Your assignment: Set the data down again, word for word, as it appears below.

[Saved entries]
━━━━━━━━━━━━━━━━━━━━
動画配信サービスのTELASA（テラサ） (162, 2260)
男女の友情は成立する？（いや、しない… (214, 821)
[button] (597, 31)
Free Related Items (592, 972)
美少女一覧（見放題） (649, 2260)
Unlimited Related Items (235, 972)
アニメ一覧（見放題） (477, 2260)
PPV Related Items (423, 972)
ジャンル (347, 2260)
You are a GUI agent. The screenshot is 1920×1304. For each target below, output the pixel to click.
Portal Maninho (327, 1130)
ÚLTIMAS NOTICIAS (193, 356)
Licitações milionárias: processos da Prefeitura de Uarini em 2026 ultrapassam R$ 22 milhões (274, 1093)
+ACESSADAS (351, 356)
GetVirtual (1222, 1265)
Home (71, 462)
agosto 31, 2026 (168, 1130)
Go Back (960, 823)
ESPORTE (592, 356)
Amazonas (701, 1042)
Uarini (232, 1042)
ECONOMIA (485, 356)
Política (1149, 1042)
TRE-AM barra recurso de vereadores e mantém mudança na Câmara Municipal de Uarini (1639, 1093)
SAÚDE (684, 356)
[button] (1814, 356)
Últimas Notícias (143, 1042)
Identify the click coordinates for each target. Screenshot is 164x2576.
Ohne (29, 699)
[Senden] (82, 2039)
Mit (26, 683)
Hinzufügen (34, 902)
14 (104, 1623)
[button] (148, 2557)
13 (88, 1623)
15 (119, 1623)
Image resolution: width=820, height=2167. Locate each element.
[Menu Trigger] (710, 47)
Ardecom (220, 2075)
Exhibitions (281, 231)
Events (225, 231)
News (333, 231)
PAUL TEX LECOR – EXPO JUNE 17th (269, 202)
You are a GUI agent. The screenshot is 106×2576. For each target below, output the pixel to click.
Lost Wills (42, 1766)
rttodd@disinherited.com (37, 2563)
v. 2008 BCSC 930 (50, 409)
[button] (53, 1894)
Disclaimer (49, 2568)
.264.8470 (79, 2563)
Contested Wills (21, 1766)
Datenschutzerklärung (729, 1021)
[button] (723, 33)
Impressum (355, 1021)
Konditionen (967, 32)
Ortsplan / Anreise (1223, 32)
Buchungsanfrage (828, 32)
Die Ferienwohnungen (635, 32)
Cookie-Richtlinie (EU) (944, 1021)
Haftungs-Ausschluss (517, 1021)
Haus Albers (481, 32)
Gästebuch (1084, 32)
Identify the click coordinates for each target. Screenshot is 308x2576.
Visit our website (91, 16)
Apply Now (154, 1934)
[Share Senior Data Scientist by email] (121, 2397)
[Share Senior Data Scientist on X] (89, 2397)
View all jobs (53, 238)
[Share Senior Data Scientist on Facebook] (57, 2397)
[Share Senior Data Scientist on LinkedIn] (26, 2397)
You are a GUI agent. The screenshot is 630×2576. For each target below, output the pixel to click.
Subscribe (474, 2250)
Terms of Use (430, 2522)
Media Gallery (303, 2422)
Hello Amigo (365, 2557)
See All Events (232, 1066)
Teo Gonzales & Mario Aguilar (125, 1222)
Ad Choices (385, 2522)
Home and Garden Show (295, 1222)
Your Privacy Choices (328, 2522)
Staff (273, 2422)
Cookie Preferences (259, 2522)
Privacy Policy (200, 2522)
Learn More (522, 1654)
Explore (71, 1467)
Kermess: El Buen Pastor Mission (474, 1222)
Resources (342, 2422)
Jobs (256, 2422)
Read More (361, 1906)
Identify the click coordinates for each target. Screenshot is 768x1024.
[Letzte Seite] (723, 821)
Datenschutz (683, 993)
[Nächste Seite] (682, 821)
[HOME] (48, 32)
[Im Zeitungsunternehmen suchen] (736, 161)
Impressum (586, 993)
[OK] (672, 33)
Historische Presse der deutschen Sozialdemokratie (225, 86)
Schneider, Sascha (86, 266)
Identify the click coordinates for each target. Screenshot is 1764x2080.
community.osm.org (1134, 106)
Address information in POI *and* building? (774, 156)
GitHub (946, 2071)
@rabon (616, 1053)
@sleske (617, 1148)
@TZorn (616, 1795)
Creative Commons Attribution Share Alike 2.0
━━━━━━━━━━━━━━━━━━━━
Reply:
動画配信サービスのTELASA（テラサ） (162, 2260)
男女の友情は成立する？（いや、しない… (214, 821)
[button] (597, 31)
Free Related Items (592, 972)
美少女一覧（見放題） (649, 2260)
Unlimited Related Items (235, 972)
アニメ一覧（見放題） (477, 2260)
PPV Related Items (423, 972)
ジャンル (347, 2260)
You are a GUI agent. The screenshot is 1920×1304. For each target below, output the pixel to click.
Portal Maninho (327, 1130)
ÚLTIMAS NOTICIAS (193, 356)
Licitações milionárias: processos da Prefeitura de Uarini em 2026 ultrapassam R$ 22 milhões (274, 1093)
+ACESSADAS (351, 356)
GetVirtual (1222, 1265)
Home (71, 462)
agosto 31, 2026 (168, 1130)
Go Back (960, 823)
ESPORTE (592, 356)
Amazonas (701, 1042)
Uarini (232, 1042)
ECONOMIA (485, 356)
Política (1149, 1042)
TRE-AM barra recurso de vereadores e mantém mudança na Câmara Municipal de Uarini (1639, 1093)
SAÚDE (684, 356)
[button] (1814, 356)
Últimas Notícias (143, 1042)
Identify the click coordinates for each target. Screenshot is 164x2576.
Ohne (29, 699)
[Senden] (82, 2039)
Mit (26, 683)
Hinzufügen (34, 902)
14 (104, 1623)
[button] (148, 2557)
13 (88, 1623)
15 (119, 1623)
Image resolution: width=820, height=2167. Locate each element.
[Menu Trigger] (710, 47)
Ardecom (220, 2075)
Exhibitions (281, 231)
Events (225, 231)
News (333, 231)
PAUL TEX LECOR – EXPO JUNE 17th (269, 202)
You are a GUI agent. The screenshot is 106×2576. For each target below, output the pixel to click.
Lost Wills (42, 1766)
rttodd@disinherited.com (37, 2563)
v. 2008 BCSC 930 (50, 409)
[button] (53, 1894)
Disclaimer (49, 2568)
.264.8470 (79, 2563)
Contested Wills (21, 1766)
Datenschutzerklärung (729, 1021)
[button] (723, 33)
Impressum (355, 1021)
Konditionen (967, 32)
Ortsplan / Anreise (1223, 32)
Buchungsanfrage (828, 32)
Die Ferienwohnungen (635, 32)
Cookie-Richtlinie (EU) (944, 1021)
Haftungs-Ausschluss (517, 1021)
Haus Albers (481, 32)
Gästebuch (1084, 32)
Identify the click coordinates for each target. Screenshot is 308x2576.
Visit our website (91, 16)
Apply Now (154, 1934)
[Share Senior Data Scientist by email] (121, 2397)
[Share Senior Data Scientist on X] (89, 2397)
View all jobs (53, 238)
[Share Senior Data Scientist on Facebook] (57, 2397)
[Share Senior Data Scientist on LinkedIn] (26, 2397)
You are a GUI agent. The screenshot is 630×2576. For each target below, output the pixel to click.
Subscribe (474, 2250)
Terms of Use (430, 2522)
Media Gallery (303, 2422)
Hello Amigo (365, 2557)
See All Events (232, 1066)
Teo Gonzales & Mario Aguilar (125, 1222)
Ad Choices (385, 2522)
Home and Garden Show (295, 1222)
Your Privacy Choices (328, 2522)
Staff (273, 2422)
Cookie Preferences (259, 2522)
Privacy Policy (200, 2522)
Learn More (522, 1654)
Explore (71, 1467)
Kermess: El Buen Pastor Mission (474, 1222)
Resources (342, 2422)
Jobs (256, 2422)
Read More (361, 1906)
Identify the click coordinates for each target. Screenshot is 768x1024.
[Letzte Seite] (723, 821)
Datenschutz (683, 993)
[Nächste Seite] (682, 821)
[HOME] (48, 32)
[Im Zeitungsunternehmen suchen] (736, 161)
Impressum (586, 993)
[OK] (672, 33)
Historische Presse der deutschen Sozialdemokratie (225, 86)
Schneider, Sascha (86, 266)
Identify the click coordinates for each target. Screenshot is 1764x2080.
community.osm.org (1134, 106)
Address information in POI *and* building? (774, 156)
GitHub (946, 2071)
@rabon (616, 1053)
@sleske (617, 1148)
@TZorn (616, 1795)
Creative Commons Attribution Share Alike 2.0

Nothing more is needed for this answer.